* [Problem]
Using the data below, find how many lines include the word "chart" and report that figure alone.

___ Extracted records

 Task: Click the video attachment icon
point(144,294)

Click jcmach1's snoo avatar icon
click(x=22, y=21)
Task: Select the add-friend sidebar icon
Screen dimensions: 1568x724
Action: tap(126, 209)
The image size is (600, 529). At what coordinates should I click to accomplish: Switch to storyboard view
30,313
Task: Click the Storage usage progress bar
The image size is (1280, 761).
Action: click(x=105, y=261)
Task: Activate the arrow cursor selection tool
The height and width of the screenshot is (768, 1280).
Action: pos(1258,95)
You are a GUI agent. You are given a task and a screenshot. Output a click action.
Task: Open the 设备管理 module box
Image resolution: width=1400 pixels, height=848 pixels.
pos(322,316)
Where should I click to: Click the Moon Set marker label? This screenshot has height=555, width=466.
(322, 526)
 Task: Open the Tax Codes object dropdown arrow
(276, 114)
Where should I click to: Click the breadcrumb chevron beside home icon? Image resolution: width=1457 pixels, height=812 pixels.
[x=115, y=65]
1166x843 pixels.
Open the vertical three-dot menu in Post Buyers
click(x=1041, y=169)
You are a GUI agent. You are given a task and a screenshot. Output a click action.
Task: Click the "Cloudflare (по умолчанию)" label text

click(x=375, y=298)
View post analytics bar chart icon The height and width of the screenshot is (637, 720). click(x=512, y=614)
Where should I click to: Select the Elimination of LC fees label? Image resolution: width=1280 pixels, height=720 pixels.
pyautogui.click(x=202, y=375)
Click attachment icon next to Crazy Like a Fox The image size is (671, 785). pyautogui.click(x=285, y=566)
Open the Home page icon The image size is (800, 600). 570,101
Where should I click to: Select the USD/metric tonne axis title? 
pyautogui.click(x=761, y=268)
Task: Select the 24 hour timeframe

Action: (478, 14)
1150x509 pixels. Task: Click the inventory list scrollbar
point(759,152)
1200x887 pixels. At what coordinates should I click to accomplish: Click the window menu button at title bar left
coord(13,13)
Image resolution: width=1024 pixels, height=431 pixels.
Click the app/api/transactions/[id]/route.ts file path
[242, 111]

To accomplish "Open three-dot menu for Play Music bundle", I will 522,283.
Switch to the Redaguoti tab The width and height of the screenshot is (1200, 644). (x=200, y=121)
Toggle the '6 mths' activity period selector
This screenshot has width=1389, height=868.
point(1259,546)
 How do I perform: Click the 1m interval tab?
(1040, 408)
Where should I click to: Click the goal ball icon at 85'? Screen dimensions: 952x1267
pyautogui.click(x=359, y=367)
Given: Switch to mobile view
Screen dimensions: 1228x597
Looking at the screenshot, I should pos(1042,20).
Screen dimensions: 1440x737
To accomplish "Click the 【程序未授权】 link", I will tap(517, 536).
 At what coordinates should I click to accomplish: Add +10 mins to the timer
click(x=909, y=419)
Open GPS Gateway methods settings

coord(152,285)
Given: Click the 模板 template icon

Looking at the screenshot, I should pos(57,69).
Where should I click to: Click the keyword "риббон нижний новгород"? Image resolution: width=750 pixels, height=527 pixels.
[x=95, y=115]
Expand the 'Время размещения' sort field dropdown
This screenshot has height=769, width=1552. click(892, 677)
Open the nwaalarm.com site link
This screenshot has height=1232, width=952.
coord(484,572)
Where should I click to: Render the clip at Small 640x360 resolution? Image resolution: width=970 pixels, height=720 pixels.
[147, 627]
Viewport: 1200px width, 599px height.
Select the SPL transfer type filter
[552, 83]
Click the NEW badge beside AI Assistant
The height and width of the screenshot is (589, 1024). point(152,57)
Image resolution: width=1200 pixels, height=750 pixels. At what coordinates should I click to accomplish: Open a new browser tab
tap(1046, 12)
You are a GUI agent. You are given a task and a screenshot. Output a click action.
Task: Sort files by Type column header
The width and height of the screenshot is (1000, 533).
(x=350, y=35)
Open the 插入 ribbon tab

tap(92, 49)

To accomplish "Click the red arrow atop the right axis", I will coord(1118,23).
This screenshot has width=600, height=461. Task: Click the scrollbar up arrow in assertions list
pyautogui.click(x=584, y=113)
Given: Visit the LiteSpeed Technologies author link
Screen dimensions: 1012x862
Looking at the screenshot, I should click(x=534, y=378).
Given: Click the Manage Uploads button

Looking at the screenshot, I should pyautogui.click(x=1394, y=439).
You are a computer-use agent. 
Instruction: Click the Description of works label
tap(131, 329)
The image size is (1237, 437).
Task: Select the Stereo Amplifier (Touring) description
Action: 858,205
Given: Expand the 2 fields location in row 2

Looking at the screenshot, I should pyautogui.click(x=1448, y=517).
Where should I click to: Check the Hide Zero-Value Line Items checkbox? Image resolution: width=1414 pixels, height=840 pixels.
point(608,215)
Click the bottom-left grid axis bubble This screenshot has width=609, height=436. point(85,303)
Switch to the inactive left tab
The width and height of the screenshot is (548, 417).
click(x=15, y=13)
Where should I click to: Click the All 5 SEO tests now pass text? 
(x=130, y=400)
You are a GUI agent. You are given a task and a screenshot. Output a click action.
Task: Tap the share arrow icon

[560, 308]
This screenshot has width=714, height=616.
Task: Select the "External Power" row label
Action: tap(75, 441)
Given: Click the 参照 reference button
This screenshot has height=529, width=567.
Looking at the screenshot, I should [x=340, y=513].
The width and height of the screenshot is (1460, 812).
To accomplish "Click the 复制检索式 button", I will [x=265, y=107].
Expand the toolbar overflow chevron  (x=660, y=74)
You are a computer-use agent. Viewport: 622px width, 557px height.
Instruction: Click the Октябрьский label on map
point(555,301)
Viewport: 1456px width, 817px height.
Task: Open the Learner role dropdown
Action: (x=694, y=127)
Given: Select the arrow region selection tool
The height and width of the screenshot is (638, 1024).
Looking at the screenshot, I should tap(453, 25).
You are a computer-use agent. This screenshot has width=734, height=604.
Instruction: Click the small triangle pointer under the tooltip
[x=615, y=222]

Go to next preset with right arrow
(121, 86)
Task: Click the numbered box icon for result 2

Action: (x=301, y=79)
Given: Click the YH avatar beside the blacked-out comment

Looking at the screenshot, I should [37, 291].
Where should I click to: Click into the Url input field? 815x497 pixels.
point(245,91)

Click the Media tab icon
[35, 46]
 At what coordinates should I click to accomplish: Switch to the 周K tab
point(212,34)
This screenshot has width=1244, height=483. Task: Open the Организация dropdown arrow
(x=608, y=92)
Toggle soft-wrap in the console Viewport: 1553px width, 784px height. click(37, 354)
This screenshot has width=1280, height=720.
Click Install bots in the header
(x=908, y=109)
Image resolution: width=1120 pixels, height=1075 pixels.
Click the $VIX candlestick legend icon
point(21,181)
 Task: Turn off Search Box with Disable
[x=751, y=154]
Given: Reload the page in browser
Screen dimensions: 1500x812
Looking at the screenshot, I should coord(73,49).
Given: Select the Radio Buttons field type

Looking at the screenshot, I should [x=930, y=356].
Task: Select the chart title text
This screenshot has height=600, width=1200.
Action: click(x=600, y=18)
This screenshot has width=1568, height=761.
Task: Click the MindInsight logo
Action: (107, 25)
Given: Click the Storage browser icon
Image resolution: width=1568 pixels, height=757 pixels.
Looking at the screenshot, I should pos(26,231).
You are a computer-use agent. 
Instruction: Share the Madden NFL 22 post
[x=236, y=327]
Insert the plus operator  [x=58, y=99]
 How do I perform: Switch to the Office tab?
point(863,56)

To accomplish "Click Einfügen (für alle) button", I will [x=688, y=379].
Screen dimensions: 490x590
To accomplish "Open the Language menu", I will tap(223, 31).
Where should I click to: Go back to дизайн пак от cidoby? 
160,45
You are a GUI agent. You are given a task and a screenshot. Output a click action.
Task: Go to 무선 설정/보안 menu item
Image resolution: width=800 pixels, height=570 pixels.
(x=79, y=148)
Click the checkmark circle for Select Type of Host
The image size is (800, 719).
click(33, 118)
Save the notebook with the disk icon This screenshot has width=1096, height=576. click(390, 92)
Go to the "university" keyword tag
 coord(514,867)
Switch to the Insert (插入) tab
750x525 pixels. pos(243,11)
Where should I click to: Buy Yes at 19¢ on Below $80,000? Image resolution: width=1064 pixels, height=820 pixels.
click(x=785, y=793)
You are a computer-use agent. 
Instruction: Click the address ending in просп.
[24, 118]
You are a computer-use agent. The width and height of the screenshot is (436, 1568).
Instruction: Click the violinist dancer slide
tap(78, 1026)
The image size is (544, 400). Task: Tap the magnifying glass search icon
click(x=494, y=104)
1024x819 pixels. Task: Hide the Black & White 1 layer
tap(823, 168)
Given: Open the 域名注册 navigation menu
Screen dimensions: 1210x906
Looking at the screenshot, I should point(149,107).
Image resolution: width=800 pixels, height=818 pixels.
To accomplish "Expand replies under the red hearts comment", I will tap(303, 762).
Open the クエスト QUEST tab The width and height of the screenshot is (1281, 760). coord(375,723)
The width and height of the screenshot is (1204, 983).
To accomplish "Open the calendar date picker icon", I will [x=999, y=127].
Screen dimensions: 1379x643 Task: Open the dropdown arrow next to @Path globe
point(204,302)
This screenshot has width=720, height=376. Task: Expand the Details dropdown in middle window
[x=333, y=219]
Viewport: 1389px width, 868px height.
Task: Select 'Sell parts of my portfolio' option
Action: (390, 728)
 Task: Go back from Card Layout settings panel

______

* [Expected output]
2